PROBLEM DESCRIPTION:
Reproduce every one of the records below word for word, without changing anything.

RECORDED INFORMATION:
-*-*-
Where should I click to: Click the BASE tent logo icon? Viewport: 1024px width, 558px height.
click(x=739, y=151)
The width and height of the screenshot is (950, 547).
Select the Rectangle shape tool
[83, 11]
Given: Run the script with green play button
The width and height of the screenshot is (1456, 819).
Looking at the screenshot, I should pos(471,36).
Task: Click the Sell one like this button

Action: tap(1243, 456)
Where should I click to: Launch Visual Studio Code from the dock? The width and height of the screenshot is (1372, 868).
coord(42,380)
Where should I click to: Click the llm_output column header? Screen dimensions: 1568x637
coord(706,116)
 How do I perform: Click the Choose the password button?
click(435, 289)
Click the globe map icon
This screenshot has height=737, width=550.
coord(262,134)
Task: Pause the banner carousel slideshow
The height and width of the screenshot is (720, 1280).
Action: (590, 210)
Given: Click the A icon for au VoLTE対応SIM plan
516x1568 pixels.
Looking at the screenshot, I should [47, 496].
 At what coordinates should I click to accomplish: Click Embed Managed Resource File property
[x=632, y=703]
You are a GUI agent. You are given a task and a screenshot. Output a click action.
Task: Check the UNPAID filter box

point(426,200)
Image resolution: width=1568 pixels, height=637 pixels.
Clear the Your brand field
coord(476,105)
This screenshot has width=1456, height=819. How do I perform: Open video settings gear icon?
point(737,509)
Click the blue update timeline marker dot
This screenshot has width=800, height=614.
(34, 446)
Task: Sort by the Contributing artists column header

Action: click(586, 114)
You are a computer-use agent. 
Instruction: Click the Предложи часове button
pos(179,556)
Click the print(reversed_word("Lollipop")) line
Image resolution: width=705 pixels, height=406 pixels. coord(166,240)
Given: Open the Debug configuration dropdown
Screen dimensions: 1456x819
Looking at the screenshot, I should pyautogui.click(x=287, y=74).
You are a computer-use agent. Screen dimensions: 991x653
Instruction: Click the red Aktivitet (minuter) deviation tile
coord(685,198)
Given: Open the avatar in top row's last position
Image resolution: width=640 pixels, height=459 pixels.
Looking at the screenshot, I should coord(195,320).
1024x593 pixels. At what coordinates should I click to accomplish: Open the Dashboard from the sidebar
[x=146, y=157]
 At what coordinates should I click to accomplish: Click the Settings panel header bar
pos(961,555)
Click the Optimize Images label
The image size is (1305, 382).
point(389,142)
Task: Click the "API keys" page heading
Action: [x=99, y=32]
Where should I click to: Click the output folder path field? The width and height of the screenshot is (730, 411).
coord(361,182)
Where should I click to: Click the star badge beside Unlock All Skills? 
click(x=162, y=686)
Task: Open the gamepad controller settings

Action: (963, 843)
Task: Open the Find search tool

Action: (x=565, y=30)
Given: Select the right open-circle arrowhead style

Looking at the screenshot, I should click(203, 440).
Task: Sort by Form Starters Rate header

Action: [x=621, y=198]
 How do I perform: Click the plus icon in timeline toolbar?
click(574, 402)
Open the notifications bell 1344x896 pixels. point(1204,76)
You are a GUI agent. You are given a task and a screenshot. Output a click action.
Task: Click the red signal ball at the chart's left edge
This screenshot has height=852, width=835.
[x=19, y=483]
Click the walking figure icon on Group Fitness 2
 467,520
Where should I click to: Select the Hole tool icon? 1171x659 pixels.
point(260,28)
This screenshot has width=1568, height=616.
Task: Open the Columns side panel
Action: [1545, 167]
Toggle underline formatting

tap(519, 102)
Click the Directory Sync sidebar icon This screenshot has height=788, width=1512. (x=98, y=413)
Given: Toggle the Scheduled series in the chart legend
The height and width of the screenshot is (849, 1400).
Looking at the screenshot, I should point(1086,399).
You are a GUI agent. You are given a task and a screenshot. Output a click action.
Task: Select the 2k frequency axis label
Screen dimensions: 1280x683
-*-*-
TASK SOLUTION:
Where should I click to: Click the BASE tent logo icon? Viewport: 1024px width, 558px height.
click(x=739, y=151)
The width and height of the screenshot is (950, 547).
Select the Rectangle shape tool
[83, 11]
Given: Run the script with green play button
The width and height of the screenshot is (1456, 819).
Looking at the screenshot, I should pos(471,36).
Task: Click the Sell one like this button

Action: tap(1243, 456)
Where should I click to: Launch Visual Studio Code from the dock? The width and height of the screenshot is (1372, 868).
coord(42,380)
Where should I click to: Click the llm_output column header? Screen dimensions: 1568x637
coord(706,116)
 How do I perform: Click the Choose the password button?
click(435, 289)
Click the globe map icon
This screenshot has height=737, width=550.
coord(262,134)
Task: Pause the banner carousel slideshow
The height and width of the screenshot is (720, 1280).
Action: (590, 210)
Given: Click the A icon for au VoLTE対応SIM plan
516x1568 pixels.
Looking at the screenshot, I should [47, 496].
 At what coordinates should I click to accomplish: Click Embed Managed Resource File property
[x=632, y=703]
You are a GUI agent. You are given a task and a screenshot. Output a click action.
Task: Check the UNPAID filter box

point(426,200)
Image resolution: width=1568 pixels, height=637 pixels.
Clear the Your brand field
coord(476,105)
This screenshot has width=1456, height=819. How do I perform: Open video settings gear icon?
point(737,509)
Click the blue update timeline marker dot
This screenshot has width=800, height=614.
(34, 446)
Task: Sort by the Contributing artists column header

Action: click(586, 114)
You are a computer-use agent. 
Instruction: Click the Предложи часове button
pos(179,556)
Click the print(reversed_word("Lollipop")) line
Image resolution: width=705 pixels, height=406 pixels. coord(166,240)
Given: Open the Debug configuration dropdown
Screen dimensions: 1456x819
Looking at the screenshot, I should pyautogui.click(x=287, y=74).
You are a computer-use agent. Screen dimensions: 991x653
Instruction: Click the red Aktivitet (minuter) deviation tile
coord(685,198)
Given: Open the avatar in top row's last position
Image resolution: width=640 pixels, height=459 pixels.
Looking at the screenshot, I should coord(195,320).
1024x593 pixels. At what coordinates should I click to accomplish: Open the Dashboard from the sidebar
[x=146, y=157]
 At what coordinates should I click to accomplish: Click the Settings panel header bar
pos(961,555)
Click the Optimize Images label
The image size is (1305, 382).
point(389,142)
Task: Click the "API keys" page heading
Action: [x=99, y=32]
Where should I click to: Click the output folder path field? The width and height of the screenshot is (730, 411).
coord(361,182)
Where should I click to: Click the star badge beside Unlock All Skills? 
click(x=162, y=686)
Task: Open the gamepad controller settings

Action: (963, 843)
Task: Open the Find search tool

Action: (x=565, y=30)
Given: Select the right open-circle arrowhead style

Looking at the screenshot, I should click(203, 440).
Task: Sort by Form Starters Rate header

Action: [x=621, y=198]
 How do I perform: Click the plus icon in timeline toolbar?
click(574, 402)
Open the notifications bell 1344x896 pixels. point(1204,76)
You are a GUI agent. You are given a task and a screenshot. Output a click action.
Task: Click the red signal ball at the chart's left edge
This screenshot has height=852, width=835.
[x=19, y=483]
Click the walking figure icon on Group Fitness 2
 467,520
Where should I click to: Select the Hole tool icon? 1171x659 pixels.
point(260,28)
This screenshot has width=1568, height=616.
Task: Open the Columns side panel
Action: [1545, 167]
Toggle underline formatting

tap(519, 102)
Click the Directory Sync sidebar icon This screenshot has height=788, width=1512. (x=98, y=413)
Given: Toggle the Scheduled series in the chart legend
The height and width of the screenshot is (849, 1400).
Looking at the screenshot, I should point(1086,399).
You are a GUI agent. You are given a task and a screenshot. Output a click action.
Task: Select the 2k frequency axis label
Screen dimensions: 1280x683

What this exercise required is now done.